(A run of records)

::::

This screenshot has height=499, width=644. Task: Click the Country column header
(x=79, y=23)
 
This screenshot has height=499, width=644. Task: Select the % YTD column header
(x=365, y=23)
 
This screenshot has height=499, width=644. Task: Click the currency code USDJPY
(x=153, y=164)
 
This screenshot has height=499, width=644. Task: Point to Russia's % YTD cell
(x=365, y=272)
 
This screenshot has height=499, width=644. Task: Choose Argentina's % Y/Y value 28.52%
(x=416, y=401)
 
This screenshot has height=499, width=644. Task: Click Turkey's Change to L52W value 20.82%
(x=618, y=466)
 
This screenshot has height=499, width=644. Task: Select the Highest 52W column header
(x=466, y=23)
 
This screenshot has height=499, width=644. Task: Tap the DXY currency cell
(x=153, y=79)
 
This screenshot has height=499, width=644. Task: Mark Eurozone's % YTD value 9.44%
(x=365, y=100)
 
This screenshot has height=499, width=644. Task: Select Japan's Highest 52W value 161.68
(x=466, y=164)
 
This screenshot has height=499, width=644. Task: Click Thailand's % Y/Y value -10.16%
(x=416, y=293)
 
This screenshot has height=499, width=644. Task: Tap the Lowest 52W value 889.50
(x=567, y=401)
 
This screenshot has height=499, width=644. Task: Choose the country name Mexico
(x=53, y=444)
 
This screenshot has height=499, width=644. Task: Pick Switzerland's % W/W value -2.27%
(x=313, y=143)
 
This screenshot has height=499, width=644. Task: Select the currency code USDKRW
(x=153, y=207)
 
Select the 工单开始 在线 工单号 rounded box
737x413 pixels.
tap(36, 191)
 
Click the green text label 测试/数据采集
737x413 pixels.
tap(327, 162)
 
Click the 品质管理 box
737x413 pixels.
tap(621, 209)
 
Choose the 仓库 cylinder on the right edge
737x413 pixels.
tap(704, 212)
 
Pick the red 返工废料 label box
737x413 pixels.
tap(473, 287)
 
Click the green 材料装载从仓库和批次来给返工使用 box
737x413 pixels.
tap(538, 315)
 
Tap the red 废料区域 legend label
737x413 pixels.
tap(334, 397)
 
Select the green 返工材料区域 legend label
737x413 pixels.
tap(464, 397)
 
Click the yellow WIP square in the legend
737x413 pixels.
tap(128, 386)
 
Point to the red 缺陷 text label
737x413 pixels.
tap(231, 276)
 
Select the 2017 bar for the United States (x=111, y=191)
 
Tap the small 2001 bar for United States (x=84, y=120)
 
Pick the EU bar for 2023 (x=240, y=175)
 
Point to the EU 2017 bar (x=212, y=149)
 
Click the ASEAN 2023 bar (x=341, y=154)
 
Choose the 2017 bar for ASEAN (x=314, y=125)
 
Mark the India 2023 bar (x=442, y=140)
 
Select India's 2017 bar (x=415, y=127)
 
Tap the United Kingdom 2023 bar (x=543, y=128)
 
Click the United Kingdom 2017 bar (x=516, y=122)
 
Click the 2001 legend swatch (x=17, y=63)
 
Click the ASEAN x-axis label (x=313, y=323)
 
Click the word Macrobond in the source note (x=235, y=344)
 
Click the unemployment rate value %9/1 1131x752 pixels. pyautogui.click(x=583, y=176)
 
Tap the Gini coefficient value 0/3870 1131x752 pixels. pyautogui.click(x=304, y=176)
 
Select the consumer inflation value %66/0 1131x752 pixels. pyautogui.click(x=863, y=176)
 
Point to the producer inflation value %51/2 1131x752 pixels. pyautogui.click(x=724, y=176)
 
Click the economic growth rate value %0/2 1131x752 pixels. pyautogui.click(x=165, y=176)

::::

Task: Begin at the first line of the entries and stop after the line that contains "(x=466, y=23)". Write out every line again, requests included, but scale each answer coordinate by 0.4 and round it to a whole number, rounding halves up, leaving every other number unchanged.

Result of this exercise:
This screenshot has height=499, width=644. Task: Click the Country column header
(x=32, y=9)
 
This screenshot has height=499, width=644. Task: Select the % YTD column header
(x=146, y=9)
 
This screenshot has height=499, width=644. Task: Click the currency code USDJPY
(x=61, y=66)
 
This screenshot has height=499, width=644. Task: Point to Russia's % YTD cell
(x=146, y=109)
 
This screenshot has height=499, width=644. Task: Choose Argentina's % Y/Y value 28.52%
(x=166, y=160)
 
This screenshot has height=499, width=644. Task: Click Turkey's Change to L52W value 20.82%
(x=247, y=186)
 
This screenshot has height=499, width=644. Task: Select the Highest 52W column header
(x=186, y=9)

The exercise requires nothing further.